God the Father by Cima da Conegliano, c. 1515
I like to think that Grow Mercy brings you the universally important scuttlebutt. So it’s probably worth mentioning that this past Monday, two Austrian mathematicians (Paleo and Benzmüller), using a method we all trust (the MacBook), proved the existence of God.
Thankfully then, to the relief of rationalists and to those with big-L logic salting their marrow, the old story about scientists climbing the mountain of Truth and coming to the top only to find there, a few lounging theologians, is a lark. It’s scientists all the way, up and down. Not sure where this leaves the atheists who’ve all along counted on Science.
Anyway, it was just a matter of time, and putting strings of numbers into a notebook.

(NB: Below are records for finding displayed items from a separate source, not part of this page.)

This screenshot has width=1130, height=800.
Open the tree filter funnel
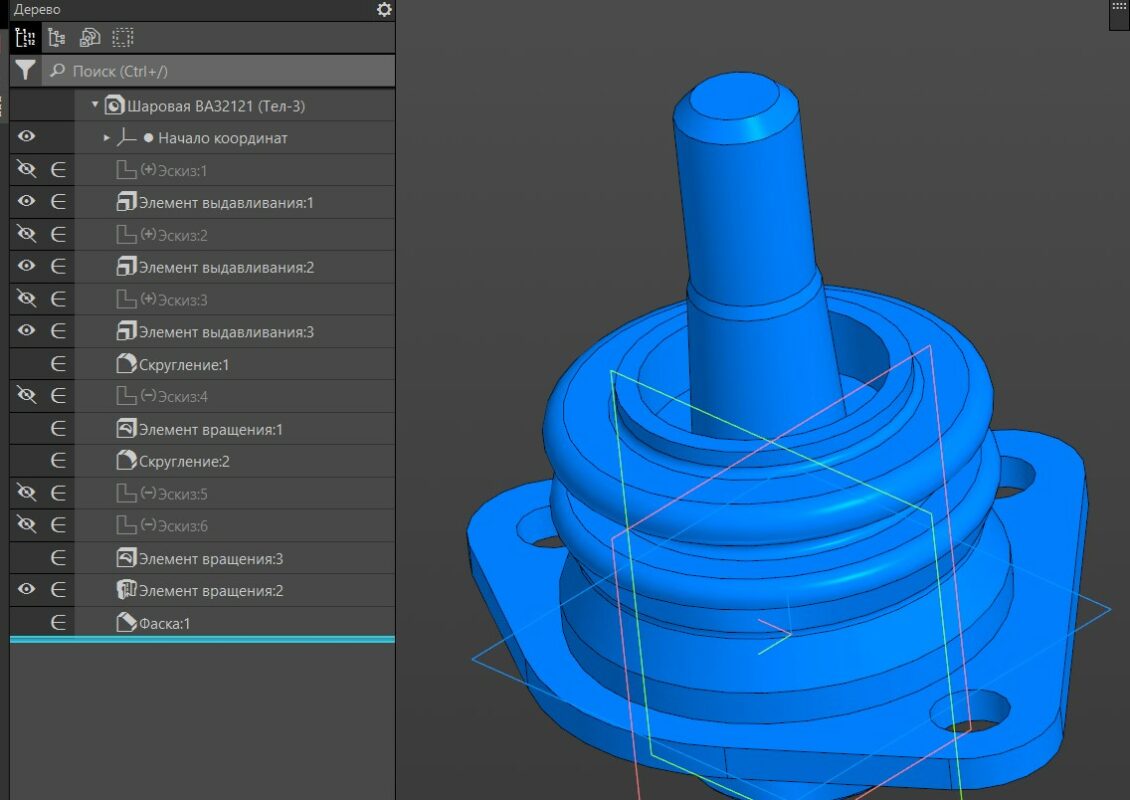(x=26, y=71)
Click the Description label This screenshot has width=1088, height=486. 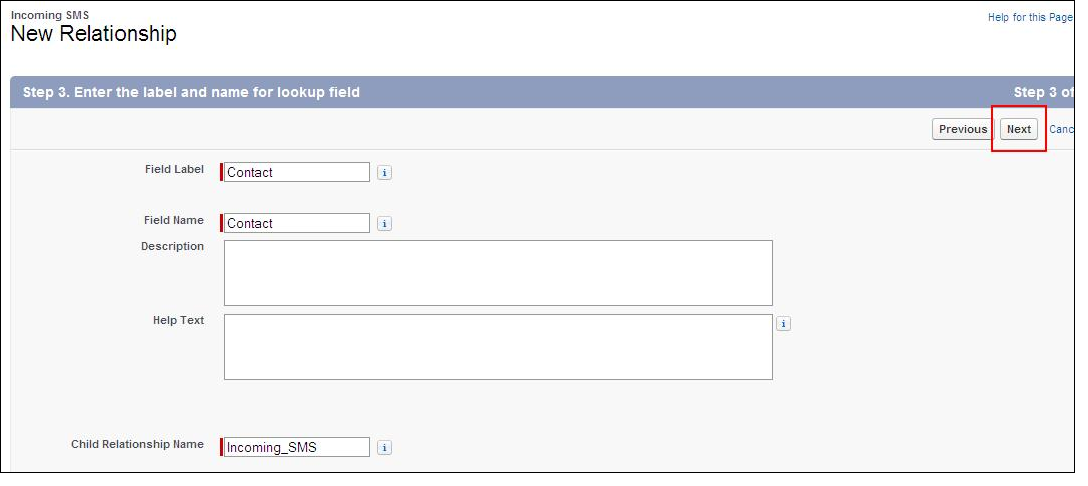[x=172, y=246]
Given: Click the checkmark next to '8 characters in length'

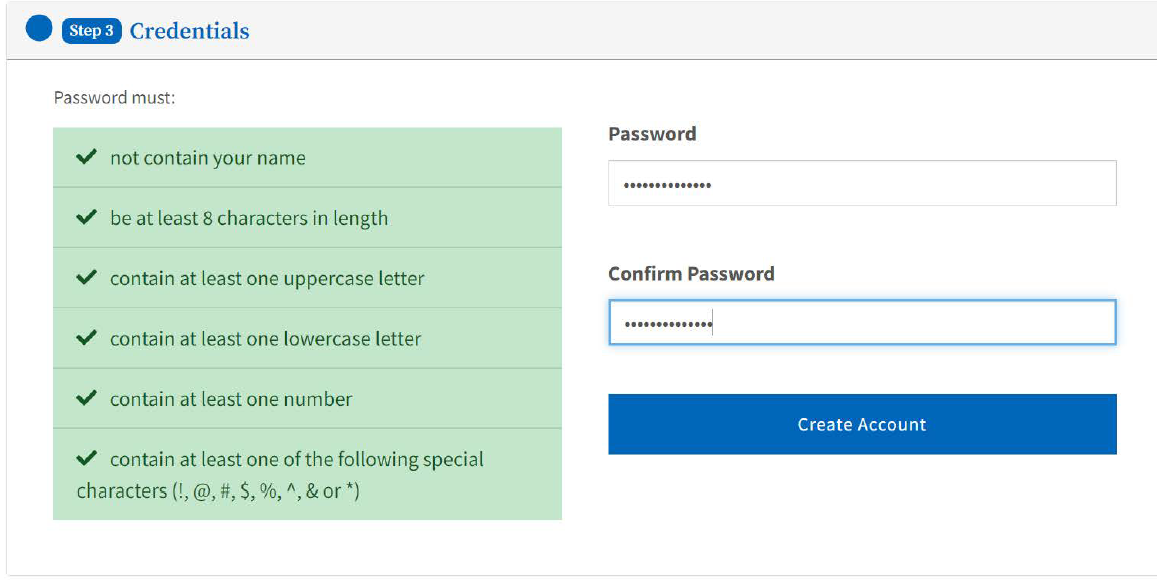Looking at the screenshot, I should click(x=87, y=217).
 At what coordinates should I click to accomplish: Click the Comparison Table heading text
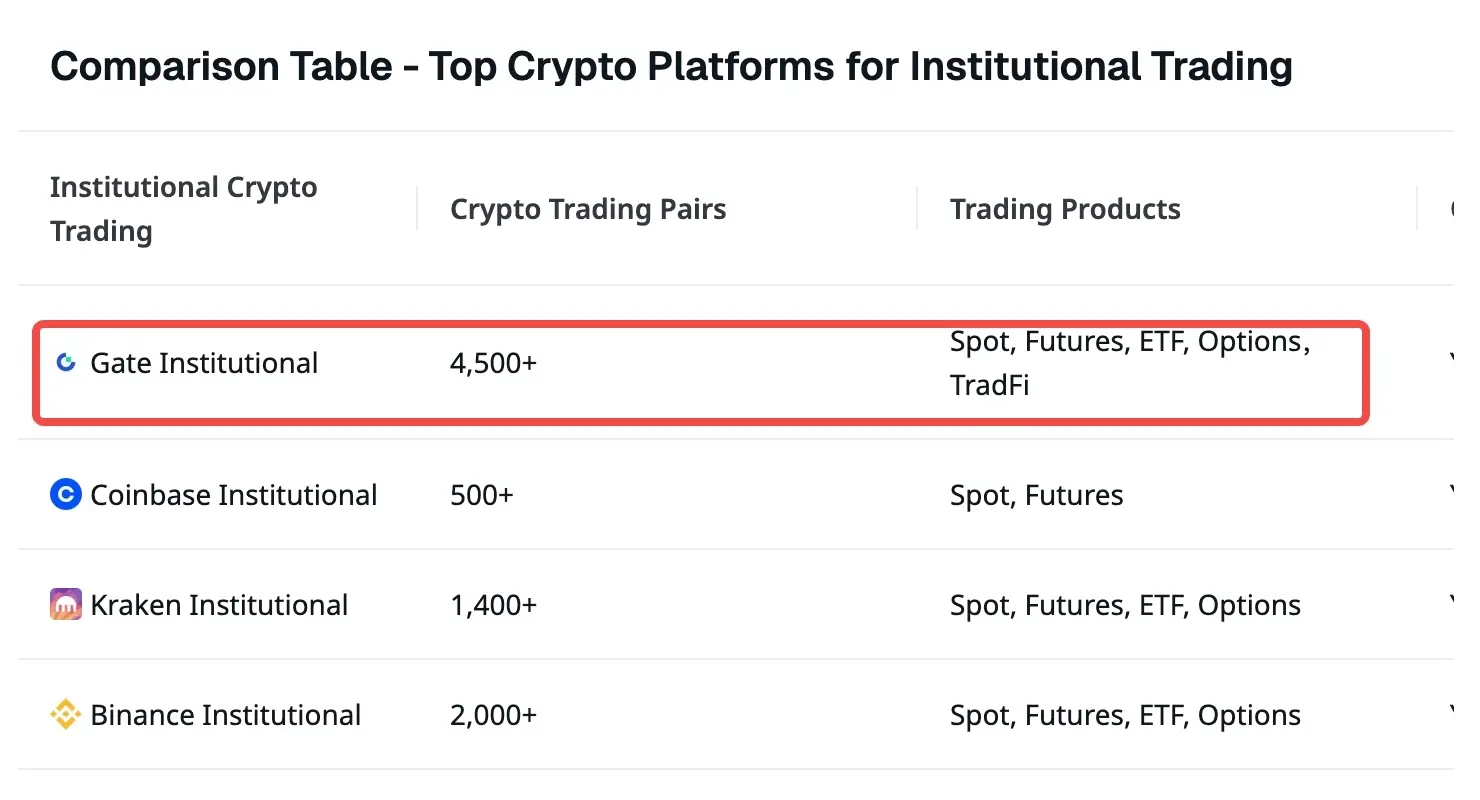pyautogui.click(x=671, y=67)

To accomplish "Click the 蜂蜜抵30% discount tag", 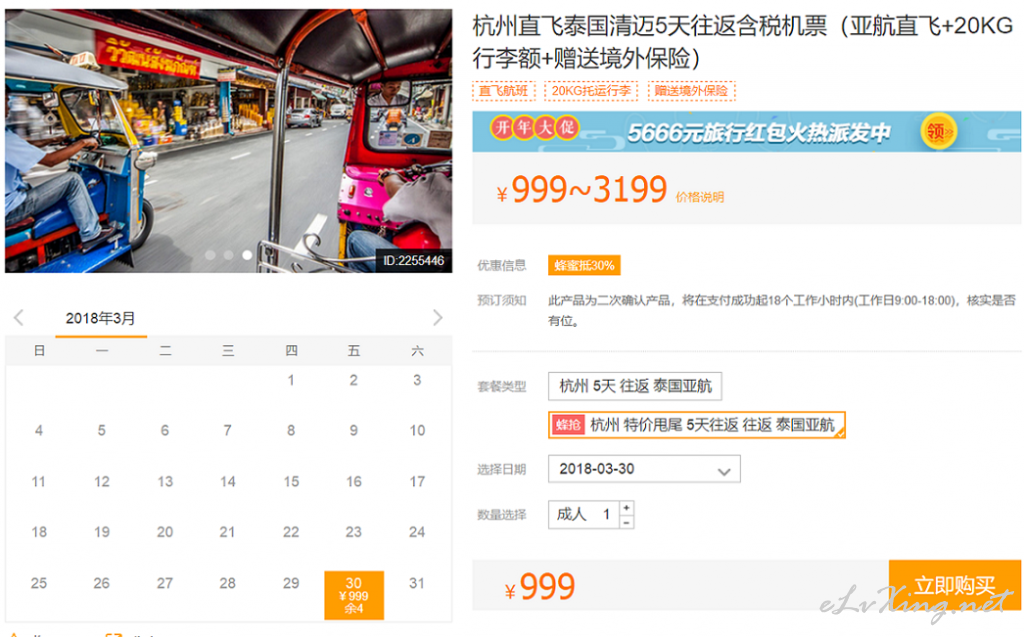I will tap(584, 265).
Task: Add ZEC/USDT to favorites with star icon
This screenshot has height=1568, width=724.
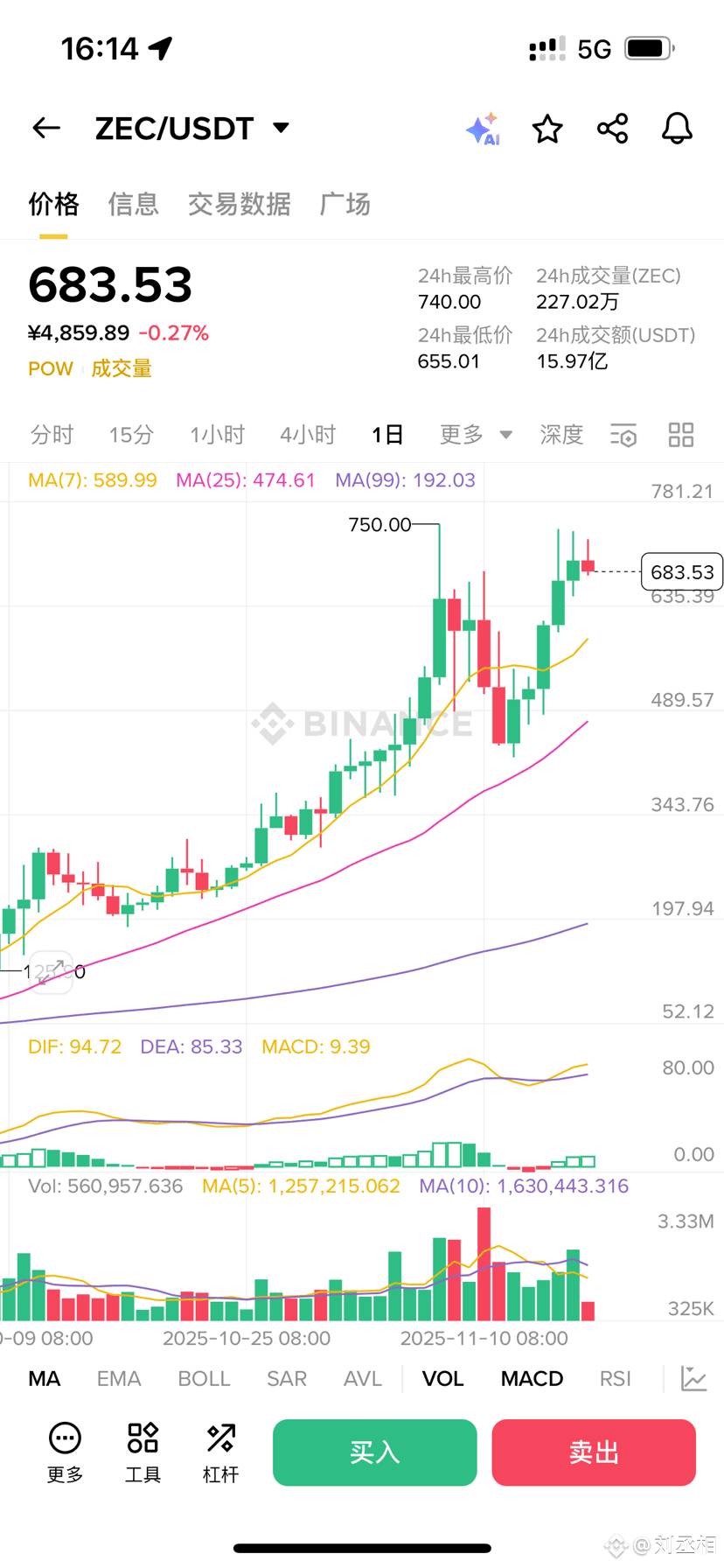Action: (547, 129)
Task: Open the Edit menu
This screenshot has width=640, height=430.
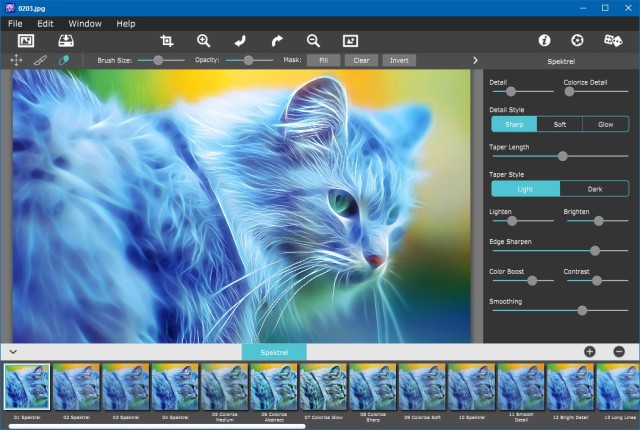Action: pyautogui.click(x=46, y=23)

Or as P and B put it: “Formalization, Mechanization and Automation of Gödel’s Proof of God’s Existence,” in this case, “the ontological proof has been analysed for the first-time with an unprecedented degree of detail and formality with the help of higher-order theorem provers.”
The ontological argument goes back to Anselm. In a nutshell (actually there is no nutshell here), it is this: That we can have a concept of God…implies God’s necessary existence. To expand slightly, God is that than which nothing greater can be conceived. And if this being can exist in the mind, it must also exist in reality.
Or, (you can skim this) just digging out an old paper I wrote too many years ago, one I’m not sure I understand any longer: A perfect being is not impossible: Necessary existence is a perfection, hence, a perfect being exists. This form of the ontological argument claims validity through model reasoning of possible worlds. If a perfect being is possible (necessary existence being a perfection) then in some possible world a perfect being necessarily exists; and if a perfect being exists in some possible world it exists in all possible worlds and hence in which ever world is actual.
Of the big three “proofs,” of God’s existence, the cosmological (argument from design) and the teleological (argument from purpose) are more graspable. It’s the ontological one, that is, literally, the heady one.
I used to sit spellbound, watching my old philosophy professor dismantle everyone of these proofs, and then, for those of us who were left dizzy and unsure of the very desks we sat in, he would, his hands hammering the air, put them back together. Until next class’ evisceration.
The mathematicians say that their proof of Gödel’s axioms has more to do with demonstrating how superior technology can help bring about new achievements in science. But they were clever to bring God into it, because proving Gödel’s first incompleteness theorem would hardly have made the ABC news, and certainly not the Christian Post.
The question is, does it matter? To the mathematicians, there was jubilance, and why not. “It’s totally amazing that from this argument led by Gödel, all this stuff can be proven automatically in a few seconds or even less on a standard notebook.” We’re inching closer to artificial intelligence.
I don’t think, however, that all this will change your routine tomorrow. And I don’t think—to swing this whole thing in another direction—it will matter to Joseph, a young man I’ll tell you more about, but who I spoke to a few days ago, who lives on the street and is wondering about the coming winter.
A more apt question for today, (still, in my view not an unrelated question), is: Does love exist? And where? And how? In concept, or reality?